Dès qu’elle est transférée à cette Annexe B, l’Union européenne impose à ce moment un permis d’importation. Le permis d’importation dans le cadre de la Convention CITES n’est valable que pour les espèces de l’Annexe I. Pour l’Union européenne, il faut produire un permis d’importation pour les espèces de l’Annexe II. Et c’est là où les choses se corsent, parce que depuis un moment, l’Union européenne a mis en place un certain nombre de modalités encadrant la délivrance de ces permis d’importation.
Est-ce qu’il y a eu une information préalable des pays exportateurs de bois en direction du marché européen ?
Seulement, ces modalités n’ont été connues qu’à la fin-décembre 2024 lorsque l’UE a fait cette publication sur une notification via le Secrétariat de la CITES pour informer. Les exigences liées à ce permis d’importation sont nombreuses. Il y a notamment : l’obligation d’obtenir un taux de reconstitution d’au moins 50%, les éléments de densité, de structure des populations. Malheureusement, pour ce qui est particulièrement du taux de reconstitution, on n’a pas d’informations sur les paramètres de calcul que l’UE utilise.
On ne sait pas dans les détails de cette formule quels sont les éléments que l’UE fixe. Est-ce qu’ils sont différents de ce que les pays ont ou mettent en place ? Est-ce qu’ils sont identiques ? Cela fait qu’on est aujourd’hui dans une situation extrêmement catastrophique pour les pays comme le Gabon où depuis septembre 2024, on n’a pas un seul mètre cube de pois de padouk qui a été commercialisé sur le marché européen. Je tiens vraiment à rappeler que cette situation a des conséquences très graves.
Quel est le plaidoyer porté par l’ATIBT en faveur d’un commerce durable du bois ?
A l’ATIBT, nous soutenons qu’une meilleure conservation passe par une meilleure valorisation des forêts. Et alors que nous célébrons la Journée internationale des forêts le 21 mars, nous pensons que l’un des aspects fondamentaux dans la conservation des forêts c’est la valeur. Si on ne donne pas de valeur aux forêts, on risque d’augmenter leur vulnérabilité.

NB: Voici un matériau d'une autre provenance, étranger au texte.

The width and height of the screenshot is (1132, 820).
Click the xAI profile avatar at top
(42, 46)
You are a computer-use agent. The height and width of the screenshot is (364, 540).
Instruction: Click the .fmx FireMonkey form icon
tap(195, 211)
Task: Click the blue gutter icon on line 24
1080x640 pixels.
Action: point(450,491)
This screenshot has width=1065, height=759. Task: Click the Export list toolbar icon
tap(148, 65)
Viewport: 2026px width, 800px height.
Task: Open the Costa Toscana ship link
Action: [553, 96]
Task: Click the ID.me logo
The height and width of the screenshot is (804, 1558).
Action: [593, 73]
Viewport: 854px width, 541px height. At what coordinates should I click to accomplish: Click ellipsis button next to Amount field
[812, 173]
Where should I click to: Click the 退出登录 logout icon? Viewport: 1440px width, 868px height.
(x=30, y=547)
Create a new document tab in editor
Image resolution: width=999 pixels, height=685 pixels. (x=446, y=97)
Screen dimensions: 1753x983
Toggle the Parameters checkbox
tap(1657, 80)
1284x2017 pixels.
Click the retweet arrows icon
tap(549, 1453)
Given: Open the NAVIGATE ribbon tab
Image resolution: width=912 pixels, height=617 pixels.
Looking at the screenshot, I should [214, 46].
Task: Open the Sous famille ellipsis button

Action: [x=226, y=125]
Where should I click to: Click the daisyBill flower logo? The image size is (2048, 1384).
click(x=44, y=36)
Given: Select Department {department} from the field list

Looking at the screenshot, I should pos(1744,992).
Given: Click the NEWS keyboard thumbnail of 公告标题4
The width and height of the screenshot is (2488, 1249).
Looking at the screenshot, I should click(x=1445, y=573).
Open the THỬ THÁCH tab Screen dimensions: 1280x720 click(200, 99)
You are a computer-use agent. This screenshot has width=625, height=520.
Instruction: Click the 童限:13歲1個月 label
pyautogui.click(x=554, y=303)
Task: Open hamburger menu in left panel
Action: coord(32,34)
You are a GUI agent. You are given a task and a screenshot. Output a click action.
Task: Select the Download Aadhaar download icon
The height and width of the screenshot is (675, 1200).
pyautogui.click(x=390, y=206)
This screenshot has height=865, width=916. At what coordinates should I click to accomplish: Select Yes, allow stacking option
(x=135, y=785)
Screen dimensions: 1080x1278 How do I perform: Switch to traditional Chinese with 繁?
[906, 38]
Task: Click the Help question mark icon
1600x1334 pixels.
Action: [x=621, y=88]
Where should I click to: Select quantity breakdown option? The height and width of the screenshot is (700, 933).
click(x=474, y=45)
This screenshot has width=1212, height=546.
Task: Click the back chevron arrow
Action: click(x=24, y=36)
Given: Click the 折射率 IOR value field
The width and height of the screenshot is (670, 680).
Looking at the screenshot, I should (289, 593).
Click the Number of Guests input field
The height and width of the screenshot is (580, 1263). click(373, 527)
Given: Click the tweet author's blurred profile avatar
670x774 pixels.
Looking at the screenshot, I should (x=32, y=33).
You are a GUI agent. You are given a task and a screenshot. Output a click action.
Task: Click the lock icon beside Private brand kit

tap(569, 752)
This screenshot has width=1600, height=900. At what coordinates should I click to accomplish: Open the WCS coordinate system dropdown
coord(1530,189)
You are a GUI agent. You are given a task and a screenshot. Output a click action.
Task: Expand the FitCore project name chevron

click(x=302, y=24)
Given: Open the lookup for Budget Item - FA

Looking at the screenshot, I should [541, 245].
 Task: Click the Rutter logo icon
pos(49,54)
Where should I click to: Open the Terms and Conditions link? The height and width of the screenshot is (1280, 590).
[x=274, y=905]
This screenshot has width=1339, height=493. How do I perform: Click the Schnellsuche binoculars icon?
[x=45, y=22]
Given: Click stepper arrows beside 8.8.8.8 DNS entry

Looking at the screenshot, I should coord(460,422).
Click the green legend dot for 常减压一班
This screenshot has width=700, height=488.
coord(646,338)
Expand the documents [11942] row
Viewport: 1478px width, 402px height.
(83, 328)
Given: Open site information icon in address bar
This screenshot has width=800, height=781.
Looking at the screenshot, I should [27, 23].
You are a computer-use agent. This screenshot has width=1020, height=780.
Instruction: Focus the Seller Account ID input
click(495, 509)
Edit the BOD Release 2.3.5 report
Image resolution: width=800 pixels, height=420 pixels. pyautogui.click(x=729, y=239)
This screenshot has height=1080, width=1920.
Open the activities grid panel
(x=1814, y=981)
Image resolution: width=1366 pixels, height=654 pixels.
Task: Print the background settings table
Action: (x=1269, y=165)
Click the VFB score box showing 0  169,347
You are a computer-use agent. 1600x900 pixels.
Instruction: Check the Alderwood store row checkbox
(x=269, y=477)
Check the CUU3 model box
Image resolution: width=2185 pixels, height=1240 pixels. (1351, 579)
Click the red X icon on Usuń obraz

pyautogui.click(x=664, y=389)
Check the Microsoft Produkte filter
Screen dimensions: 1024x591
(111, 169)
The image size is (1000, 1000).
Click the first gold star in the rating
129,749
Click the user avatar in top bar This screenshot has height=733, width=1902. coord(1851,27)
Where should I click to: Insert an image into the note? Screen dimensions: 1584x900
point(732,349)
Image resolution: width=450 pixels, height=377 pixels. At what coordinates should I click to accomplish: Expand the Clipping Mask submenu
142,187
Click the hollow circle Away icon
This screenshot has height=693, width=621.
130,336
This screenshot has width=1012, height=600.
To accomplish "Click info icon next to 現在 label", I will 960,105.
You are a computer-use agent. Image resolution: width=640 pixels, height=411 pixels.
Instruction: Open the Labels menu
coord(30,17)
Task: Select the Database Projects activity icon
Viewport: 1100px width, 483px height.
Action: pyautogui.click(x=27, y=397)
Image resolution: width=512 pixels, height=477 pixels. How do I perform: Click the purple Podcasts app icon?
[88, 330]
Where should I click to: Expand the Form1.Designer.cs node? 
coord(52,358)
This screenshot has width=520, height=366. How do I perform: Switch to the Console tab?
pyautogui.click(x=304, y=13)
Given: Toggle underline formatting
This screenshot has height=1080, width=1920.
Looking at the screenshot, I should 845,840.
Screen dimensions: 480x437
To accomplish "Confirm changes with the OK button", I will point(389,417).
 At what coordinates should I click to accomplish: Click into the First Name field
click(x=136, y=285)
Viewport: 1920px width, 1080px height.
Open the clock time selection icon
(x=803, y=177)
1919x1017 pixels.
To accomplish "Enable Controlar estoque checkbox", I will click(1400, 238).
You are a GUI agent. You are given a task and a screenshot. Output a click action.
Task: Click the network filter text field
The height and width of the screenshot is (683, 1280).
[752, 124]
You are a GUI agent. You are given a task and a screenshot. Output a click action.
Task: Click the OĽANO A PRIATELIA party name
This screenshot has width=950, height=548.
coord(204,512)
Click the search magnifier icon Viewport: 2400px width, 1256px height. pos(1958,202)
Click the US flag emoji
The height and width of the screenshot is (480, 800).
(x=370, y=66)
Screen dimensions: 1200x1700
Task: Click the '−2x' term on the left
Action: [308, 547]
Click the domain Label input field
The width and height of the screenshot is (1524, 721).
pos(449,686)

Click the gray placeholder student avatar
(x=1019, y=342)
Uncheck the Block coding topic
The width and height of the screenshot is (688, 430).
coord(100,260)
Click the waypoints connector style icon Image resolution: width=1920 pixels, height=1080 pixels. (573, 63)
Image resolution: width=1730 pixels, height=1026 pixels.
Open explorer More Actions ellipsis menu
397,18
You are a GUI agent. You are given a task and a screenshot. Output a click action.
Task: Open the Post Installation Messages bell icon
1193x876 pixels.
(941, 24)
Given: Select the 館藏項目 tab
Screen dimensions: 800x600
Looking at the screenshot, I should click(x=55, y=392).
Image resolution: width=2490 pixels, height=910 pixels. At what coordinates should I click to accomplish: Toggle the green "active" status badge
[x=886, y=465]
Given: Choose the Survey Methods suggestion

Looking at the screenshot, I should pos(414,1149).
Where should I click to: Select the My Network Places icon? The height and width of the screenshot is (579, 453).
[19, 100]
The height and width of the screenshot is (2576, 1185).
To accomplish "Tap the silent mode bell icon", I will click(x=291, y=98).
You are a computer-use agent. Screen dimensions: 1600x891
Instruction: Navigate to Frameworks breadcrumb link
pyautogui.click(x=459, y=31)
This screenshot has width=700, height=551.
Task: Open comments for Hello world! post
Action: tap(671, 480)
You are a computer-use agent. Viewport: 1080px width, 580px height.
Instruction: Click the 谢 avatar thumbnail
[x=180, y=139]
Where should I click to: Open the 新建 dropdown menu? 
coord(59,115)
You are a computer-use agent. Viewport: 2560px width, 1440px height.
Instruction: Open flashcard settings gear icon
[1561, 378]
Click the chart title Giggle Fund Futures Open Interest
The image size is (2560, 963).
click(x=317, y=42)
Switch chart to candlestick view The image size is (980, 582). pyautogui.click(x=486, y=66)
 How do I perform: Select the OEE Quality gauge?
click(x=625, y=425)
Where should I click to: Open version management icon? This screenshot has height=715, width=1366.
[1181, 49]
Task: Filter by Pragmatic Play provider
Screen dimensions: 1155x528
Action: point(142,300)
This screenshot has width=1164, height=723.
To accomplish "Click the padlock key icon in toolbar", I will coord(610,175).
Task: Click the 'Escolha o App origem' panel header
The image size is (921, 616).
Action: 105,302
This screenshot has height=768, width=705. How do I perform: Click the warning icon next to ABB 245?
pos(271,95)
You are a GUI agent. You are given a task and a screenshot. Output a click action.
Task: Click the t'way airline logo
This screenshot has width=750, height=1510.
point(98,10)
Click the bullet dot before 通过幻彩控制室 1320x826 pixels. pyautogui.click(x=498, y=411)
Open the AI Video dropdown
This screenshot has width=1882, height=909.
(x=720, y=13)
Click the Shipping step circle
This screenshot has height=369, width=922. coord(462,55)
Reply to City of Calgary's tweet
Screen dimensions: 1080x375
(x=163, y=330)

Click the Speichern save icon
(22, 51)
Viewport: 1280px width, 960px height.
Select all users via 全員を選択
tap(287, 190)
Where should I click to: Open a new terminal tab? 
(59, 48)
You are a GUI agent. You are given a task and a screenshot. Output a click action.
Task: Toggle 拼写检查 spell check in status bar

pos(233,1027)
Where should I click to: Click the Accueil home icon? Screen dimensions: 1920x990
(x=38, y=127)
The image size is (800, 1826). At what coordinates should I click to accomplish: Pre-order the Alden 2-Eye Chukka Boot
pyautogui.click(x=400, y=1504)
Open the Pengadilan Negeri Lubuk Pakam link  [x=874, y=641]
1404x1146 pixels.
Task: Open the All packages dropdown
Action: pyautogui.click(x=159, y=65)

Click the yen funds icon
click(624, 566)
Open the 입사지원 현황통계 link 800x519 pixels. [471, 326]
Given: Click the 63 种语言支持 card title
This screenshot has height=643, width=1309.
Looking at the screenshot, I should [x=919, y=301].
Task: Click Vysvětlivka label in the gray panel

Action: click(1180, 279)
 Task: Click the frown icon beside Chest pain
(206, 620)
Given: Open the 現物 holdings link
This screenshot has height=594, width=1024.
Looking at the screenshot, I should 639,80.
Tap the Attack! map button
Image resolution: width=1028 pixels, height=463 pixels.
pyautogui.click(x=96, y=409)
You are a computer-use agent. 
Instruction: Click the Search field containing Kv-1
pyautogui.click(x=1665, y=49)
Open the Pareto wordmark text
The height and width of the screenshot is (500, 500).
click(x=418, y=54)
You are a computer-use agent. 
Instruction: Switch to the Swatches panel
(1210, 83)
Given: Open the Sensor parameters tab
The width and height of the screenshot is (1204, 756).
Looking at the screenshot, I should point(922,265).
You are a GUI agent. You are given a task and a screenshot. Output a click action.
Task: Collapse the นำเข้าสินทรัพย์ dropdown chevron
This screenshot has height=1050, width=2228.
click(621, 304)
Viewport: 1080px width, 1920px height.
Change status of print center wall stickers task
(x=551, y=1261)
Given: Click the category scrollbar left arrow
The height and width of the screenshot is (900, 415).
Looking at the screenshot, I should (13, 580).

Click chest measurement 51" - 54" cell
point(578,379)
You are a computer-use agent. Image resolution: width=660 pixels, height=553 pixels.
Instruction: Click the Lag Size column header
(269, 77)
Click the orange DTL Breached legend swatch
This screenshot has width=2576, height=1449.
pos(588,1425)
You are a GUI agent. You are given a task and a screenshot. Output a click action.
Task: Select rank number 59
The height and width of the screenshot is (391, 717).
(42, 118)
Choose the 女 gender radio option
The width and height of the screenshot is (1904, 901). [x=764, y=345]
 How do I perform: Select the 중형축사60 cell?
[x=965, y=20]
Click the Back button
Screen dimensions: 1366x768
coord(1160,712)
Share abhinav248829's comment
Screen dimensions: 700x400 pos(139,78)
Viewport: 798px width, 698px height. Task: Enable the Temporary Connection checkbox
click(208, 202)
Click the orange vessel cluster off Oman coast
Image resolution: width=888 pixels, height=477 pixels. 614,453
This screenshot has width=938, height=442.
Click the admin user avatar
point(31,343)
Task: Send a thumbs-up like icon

Nous voulons que l’Union européenne, en tout cas ceux qui sont impliqués dans la délivrance des permis d’importation (surtout les responsables CITES), de nous aider à promouvoir davantage ce commerce durable. Ce qu’il faut savoir aussi c’est que dès qu’une espèce est inscrite à l’Annexe II de la CITES, pour les marchés c’est déjà un signal très négatif, surtout pour les espèces exploitées, parce qu’on fait face à toutes ces difficultés et blocages.
C’est un signal négatif, disais-je, parce qu’elle perd environ 25% de sa valeur. Etant donné qu’on a une tendance d’inscription progressive des espèces, ce qui se passe c’est qu’on va continuer davantage à réduire la valeur des forêts. Il ne faut pas se tromper : si on réduit drastiquement la valeur des forêts et qu’elles contribuent de moins en moins à l’économie des pays de la sous-région, elles seront davantage vulnérables, même à des changements des types d’utilisation.
Face à ces exigences rigoureuses, faut-il craindre des risques de conversion des forêts à d’autres fins ?
Il faut savoir que si un pays se retrouve confronté à des difficultés de valorisation de ses forêts, il y a d’autres mécanismes qui existent. Il y a la transformation en plantations. Ça peut être des palmeraies ou d’autres types de transformation. Donc, c’est un plaidoyer qu’on aimerait porter à, l’endroit des instances dirigeantes à travers le monde, surtout au niveau du Secrétariat CITES pour qu’on prenne à-bras-le-corps cette question.
Quand les pays mettent en place des mesures/dispositifs (on a aujourd’hui des ACNP qui sont produits, des méthodes assez robustes, des dispositifs de recherche) qui permettent d’obtenir des données, il faudrait qu’à un moment donné, il y ait une compréhension de ce discours, pour qu’on puisse continuer à promouvoir ce commerce durable, légal et traçable au travers d’un ensemble d’outils qui ont été mis en place par les pays de la sous-région.